短い課題 1
スプーン『ホット・ソーツ』を紹介する文章によると、このアルバムの発売日はいつですか。

提示テキスト
---------------
今週の一枚 スプーン『ホット・ソーツ』

今週の一枚 スプーン『ホット・ソーツ』

スプーン
『ホット・ソーツ』
3月17日(金)発売

またもや傑作! 冒頭を飾るタイトル・ナンバーが先行公開された瞬間から確信を持てたが、実際に届けられたニュー・アルバムは、上がりきった期待のハードルを軽々と越えてきた。

2曲目“WhisperI’lllistentohearit”は、すっかりスプーン印とさえ言えそうなフワフワした音色のキーボードをフィーチャーしたイントロからじっくりと進み、開始後2分近く経過したところで鋭いビートが炸裂。一気に加速した後、いきなりブツンと途切れたように終わってしまうが、とり残されたり放り出されたりすることはなく、すっかり引き込まれてしまう。
---------------
元の記録

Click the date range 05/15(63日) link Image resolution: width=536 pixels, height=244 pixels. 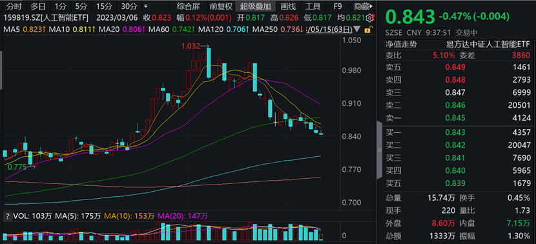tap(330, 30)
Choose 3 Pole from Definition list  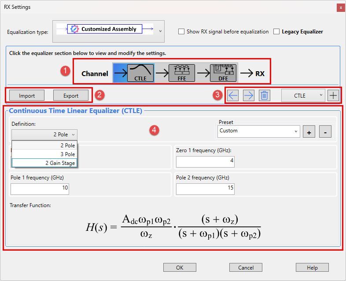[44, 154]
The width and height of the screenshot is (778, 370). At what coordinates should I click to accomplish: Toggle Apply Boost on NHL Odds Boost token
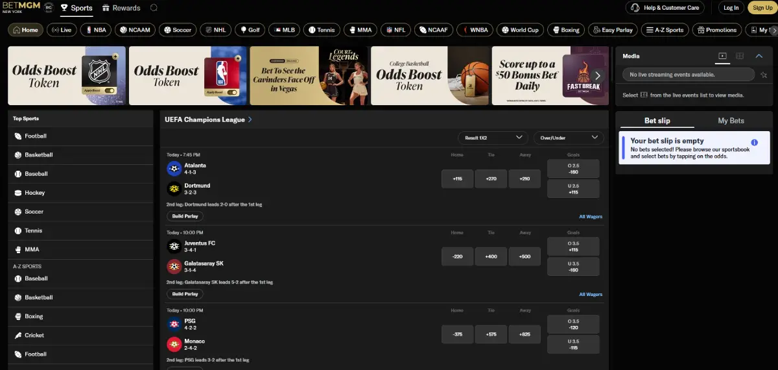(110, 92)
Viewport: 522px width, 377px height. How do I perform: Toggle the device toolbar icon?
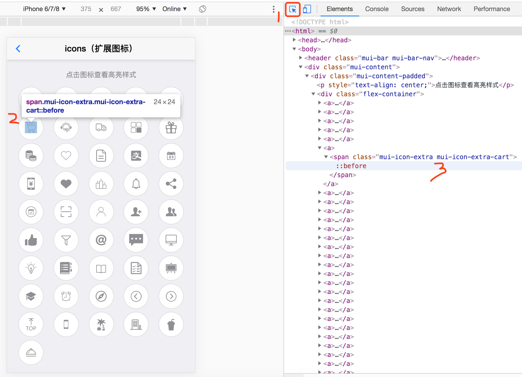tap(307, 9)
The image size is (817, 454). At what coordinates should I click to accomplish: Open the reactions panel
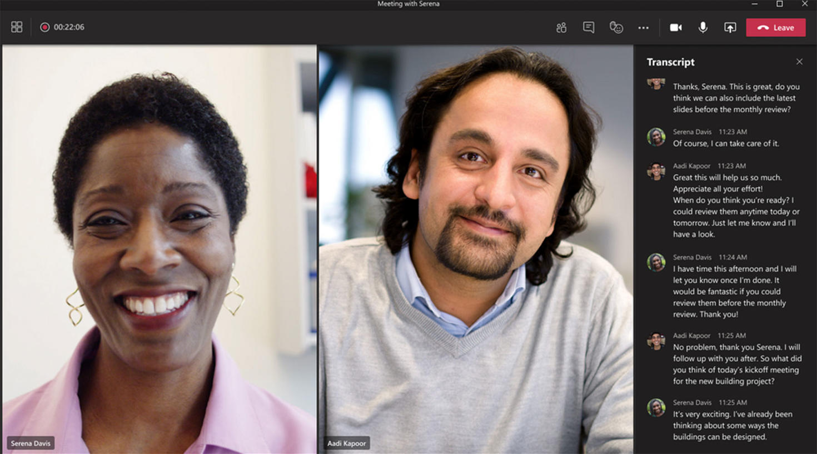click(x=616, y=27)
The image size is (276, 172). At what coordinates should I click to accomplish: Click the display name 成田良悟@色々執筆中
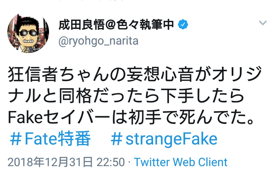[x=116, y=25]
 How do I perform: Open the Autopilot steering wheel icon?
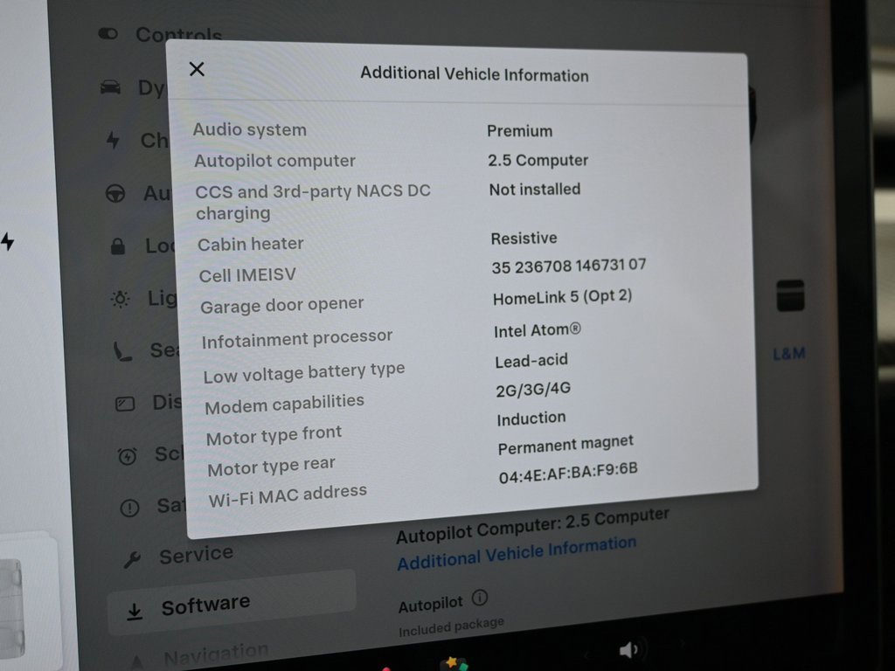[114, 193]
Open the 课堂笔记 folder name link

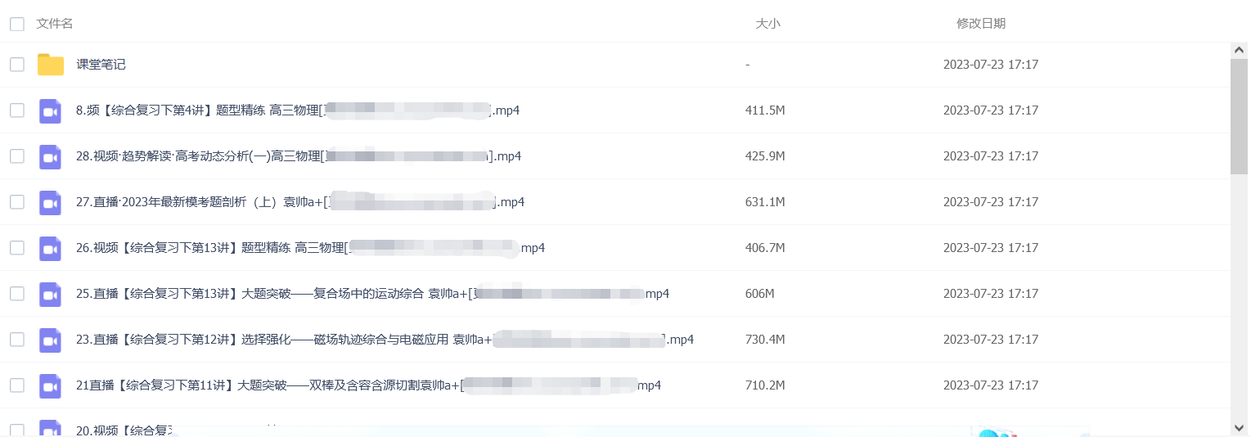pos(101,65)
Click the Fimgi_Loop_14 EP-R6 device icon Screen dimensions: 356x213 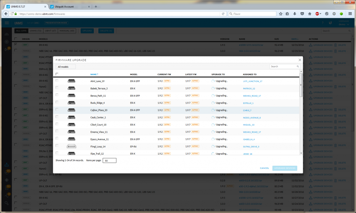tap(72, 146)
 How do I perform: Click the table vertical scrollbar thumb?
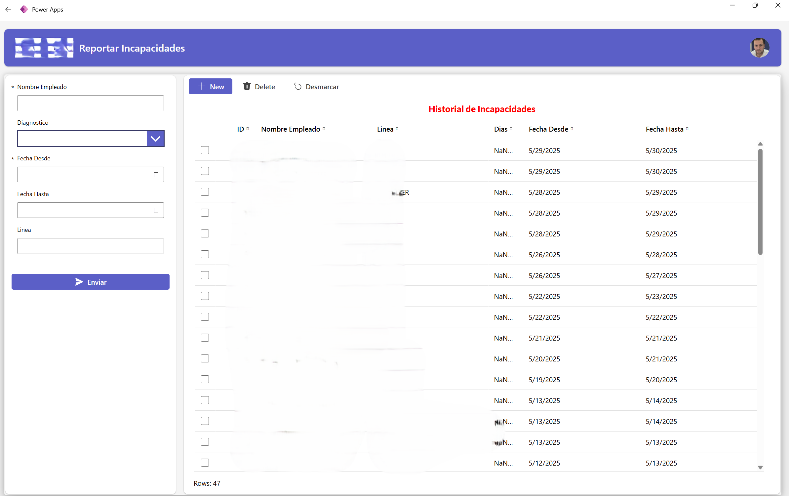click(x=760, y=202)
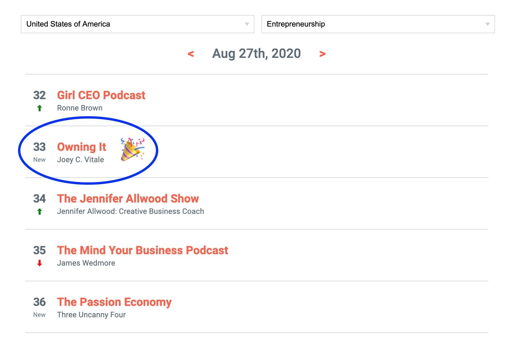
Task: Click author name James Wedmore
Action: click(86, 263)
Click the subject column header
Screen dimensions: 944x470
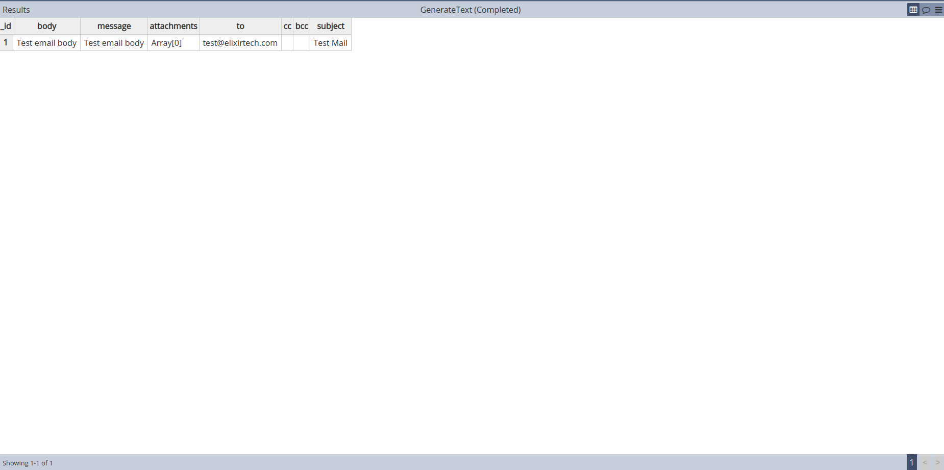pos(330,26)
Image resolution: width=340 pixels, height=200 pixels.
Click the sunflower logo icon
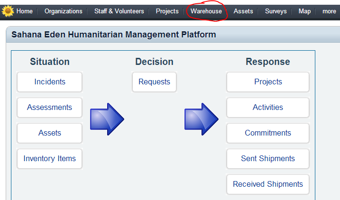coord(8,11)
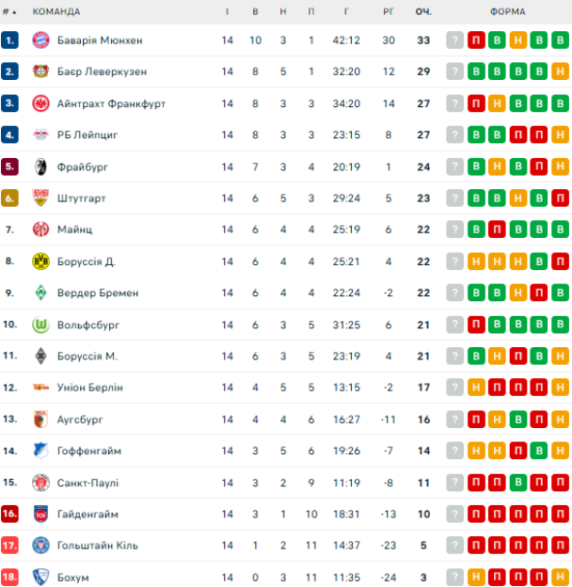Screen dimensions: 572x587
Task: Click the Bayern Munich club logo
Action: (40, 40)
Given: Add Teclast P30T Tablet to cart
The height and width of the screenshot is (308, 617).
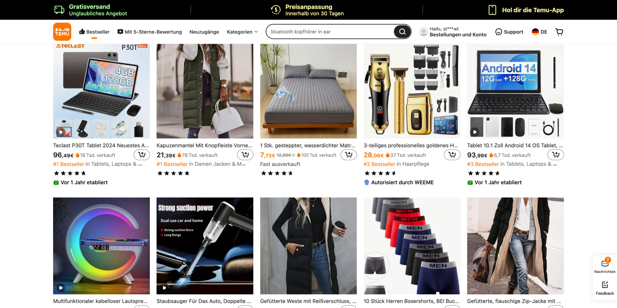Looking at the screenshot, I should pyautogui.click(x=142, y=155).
---------------
短い課題 2
記録の中から、文字列「Open」を含む行をすべて書き出してください。

演習の結果 1
3月17日(金)です。

演習の結果 2
The image size is (817, 454). At what coordinates should I click to accomplish: Open the reactions panel
 How do I perform: Open the Autopilot steering wheel icon?
Open the 课堂笔记 folder name link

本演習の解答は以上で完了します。